Likewise, expanding the range of house crow population in Tanzania will possibly increase the chance of diseases spread in turn affecting human health [8]. House Crows have been reported as carriers and transmit diseases: cholera, dysentery, and West Nile Virus [10] [51] [56]. In addition, house crows host Campylobacter, Salmonella, and mycoplasmas affecting human health [57] [58]. House Crow populations are also reported to be a potential host in transmitting avian influenza [10] and Newcastle disease virus [59].
House crows in Tanzania will continue to spread beyond regions of their introduction posing challenges on how to conserve biodiversity and possibly how to control diseases associated with house crow presence. Practically, it has been observed to be impossible to monitor their spread and eradicate them from the region due to the reason that there is no reliable data available on the number of crows in and around United Republic of Tanzania.

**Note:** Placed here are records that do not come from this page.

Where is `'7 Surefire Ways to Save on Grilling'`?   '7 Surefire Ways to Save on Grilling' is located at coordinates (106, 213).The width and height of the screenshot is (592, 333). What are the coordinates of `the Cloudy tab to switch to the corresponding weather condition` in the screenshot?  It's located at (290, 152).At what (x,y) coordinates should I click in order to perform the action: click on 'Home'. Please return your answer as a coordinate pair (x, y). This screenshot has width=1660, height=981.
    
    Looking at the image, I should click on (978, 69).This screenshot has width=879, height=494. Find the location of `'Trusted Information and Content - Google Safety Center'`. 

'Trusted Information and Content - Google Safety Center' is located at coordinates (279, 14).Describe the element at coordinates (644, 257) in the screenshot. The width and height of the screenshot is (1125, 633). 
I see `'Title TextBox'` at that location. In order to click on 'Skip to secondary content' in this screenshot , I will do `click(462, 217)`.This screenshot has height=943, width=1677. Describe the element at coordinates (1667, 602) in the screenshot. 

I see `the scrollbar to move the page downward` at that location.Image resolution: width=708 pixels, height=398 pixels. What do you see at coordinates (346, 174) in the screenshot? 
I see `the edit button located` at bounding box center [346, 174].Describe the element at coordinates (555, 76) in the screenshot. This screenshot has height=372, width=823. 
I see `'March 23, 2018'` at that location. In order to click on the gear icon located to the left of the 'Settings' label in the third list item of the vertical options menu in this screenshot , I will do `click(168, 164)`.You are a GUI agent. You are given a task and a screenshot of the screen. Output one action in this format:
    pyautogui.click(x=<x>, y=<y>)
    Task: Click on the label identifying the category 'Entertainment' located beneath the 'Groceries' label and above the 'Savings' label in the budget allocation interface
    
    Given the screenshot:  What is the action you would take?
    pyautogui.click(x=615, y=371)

As recommended, there is need for more research into the house crows to clearly understand their numbers in the country and the extent of dispersal. Generally, this study provides highlights and a detailed record of how house crows are currently distributed in Tanzania and the results predicted on how this invasive species will potentially continue spreading to new areas in Tanzania. Information on recent observations in Saadan National Park, Saadan village Center and other regions previously uninhabited by house crows, suggest that the species is likely to expand its range further in Tanzania similar to other parts of the world [8]. Presence of house crows in protected areas may affect tourist industry by disturbing tourists and local citizens with their loud calls, heavy defecation and aggressive attacks when attempting to steal food from lodges, campsites, and other biodiversity suggesting for active conservation planning against this species.
5. Conclusion and Recommendations
This study in Tanzania is the first of a kind, illustrating the potential spread of house crows across Tanzania as time goes on using maxent platform. While our results suggest alarming rates of niche expansion over Tanzania across times, it is important to address niche conservatism indicated by larger persistent size of suitable habitat in the current suitable niche. These findings are important as the persistence of suitable niche suggests that there would be a potential for re-invasion beyond the 21st century. Equivocally, our results suggest that “time is now” to act against house crows in Tanzania. Focused control programs are likely to produce best results in the future, as the area would be beyond control. We have identified potential regions that would help in areas of focus for resource allocation in control programs. Finally, these results form a baseline for establishing monitoring programs on how house crows expand and utilize new areas as climate shifts through time. However, it is important to note issues common in modelling using the probability of likelihoods. This is because climate data used are projected layers. To reduce uncertainty in our models we applied three GCMs, unlike in [10] and [48] who used a single GCM, likewise the pixel size of 1 km2 is huge, future work using smaller pixel size could increase predictability. However, many studies of similar approaches have been used to guide surveys, conservation action planning and management decisions elsewhere with success. We believe that our findings are robust and can help in the establishment of management strategies against house crows in Tanzania.